Re: Monitoring performance for releases

2020-07-21 Thread Maximilian Michels

It doesn't support https. I had to add an exception to the HTTPS Everywhere extension for 
"metrics.beam.apache.org".


*facepalm* Thanks Udi! It would always hang on me because I use HTTPS 
Everywhere.



To be explicit, I am supporting the idea of reviewing the release guide but not 
changing the release process for the already in-progress release.


I consider the release guide immutable for the process of a release. 
Thus, a change to the release guide can only affect new upcoming 
releases, not an in-process release.



+1 and I think we can also evaluate whether flaky tests should be reviewed as 
release blockers or not. Some flaky tests would be hiding real issues our users 
could face.


Flaky tests are also worth to take into account when releasing, but a 
little harder to find because may just happen to pass during building 
the release. It is possible though if we strictly capture flaky tests 
via JIRA and mark them with the Fix Version for the release.

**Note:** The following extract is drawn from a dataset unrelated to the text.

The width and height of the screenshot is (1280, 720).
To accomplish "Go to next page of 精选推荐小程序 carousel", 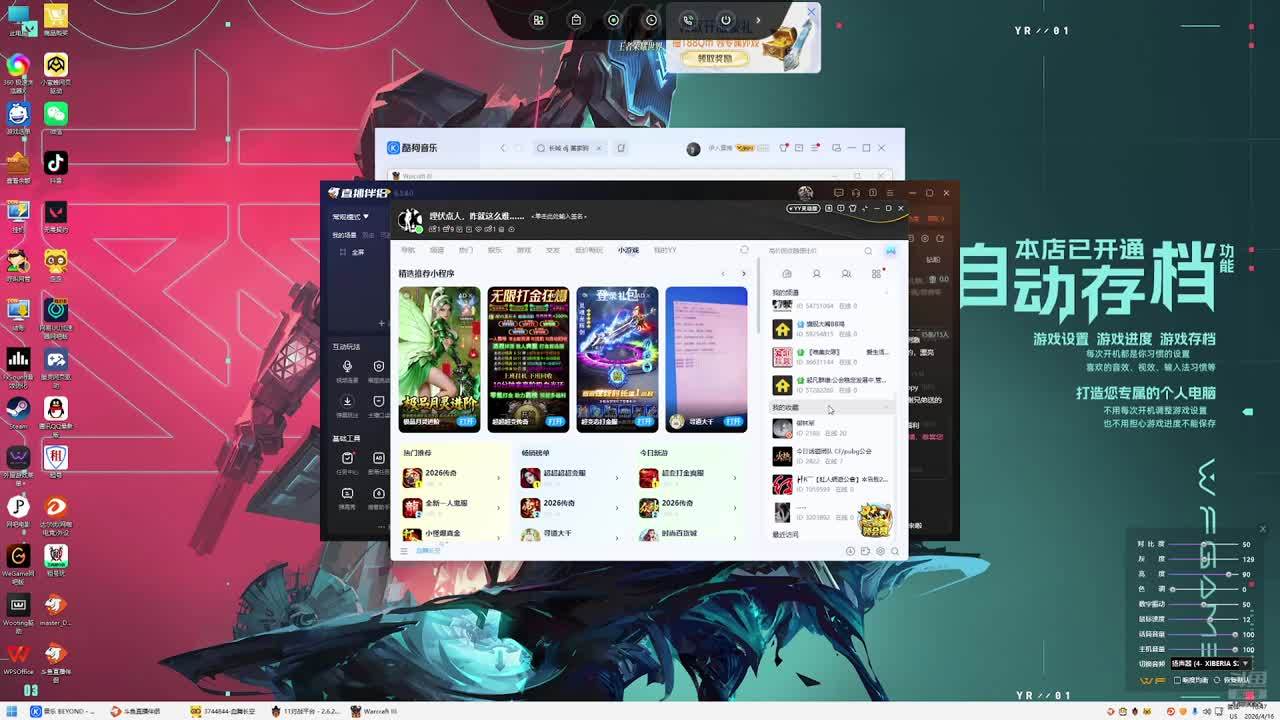I will 743,273.
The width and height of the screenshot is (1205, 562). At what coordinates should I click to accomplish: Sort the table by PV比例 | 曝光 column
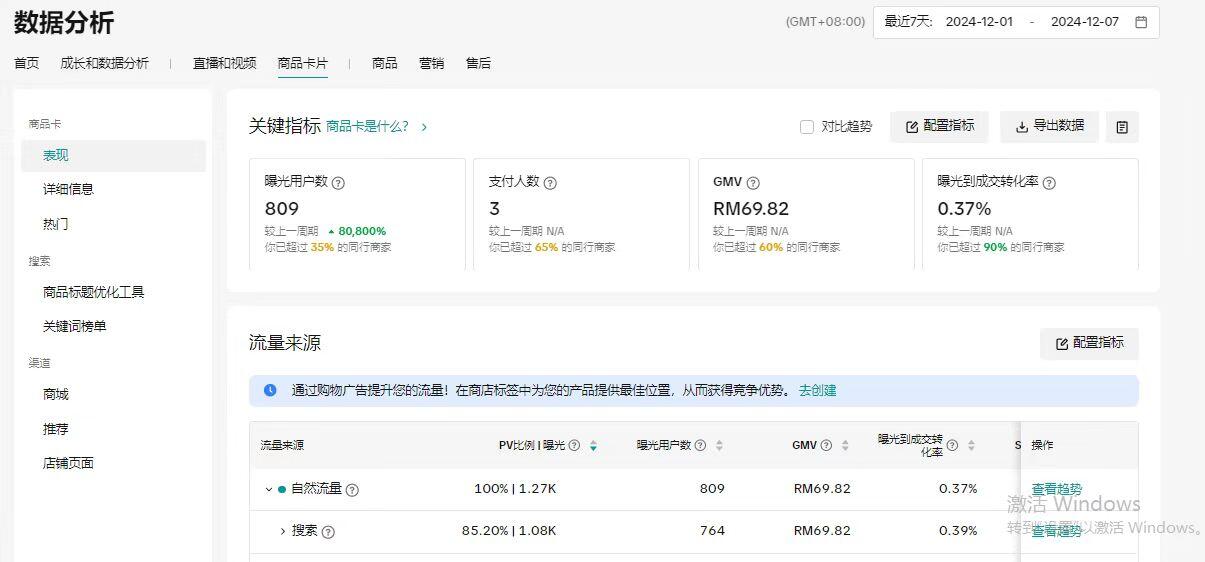pos(593,446)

We keep accumulating dashboards and
tests that few people care about, so it is probably worth that we use
them or get a way to alert us of regressions during the release cycle
to catch this even before the RCs.


+1 The release guide should be explicit about which performance test 
results to evaluate.


The prerequisite is that we have all the stats in one place. They seem 
to be scattered across http://metrics.beam.apache.org and 
https://apache-beam-testing.appspot.com.


Would it be possible to consolidate the two, i.e. use the Grafana-based 
dashboard to load the legacy stats?


For the evaluation during the release process, I suggest to use a 
standardized set of performance tests for all runners, e.g.:


- Nexmark
- ParDo (Classic/Portable)
- GroupByKey
- IO


-Max

On 21.07.20 01:23, Ahmet Altay wrote:


On Mon, Jul 20, 2020 at 3:07 PM Ismaël Mejía > wrote:


+1

This is not in the release guide and we should probably re evaluate if
this should be a release blocking reason.
Of course exceptionally a performance regression could be motivated by
a correctness fix or a worth refactor, so we should consider this.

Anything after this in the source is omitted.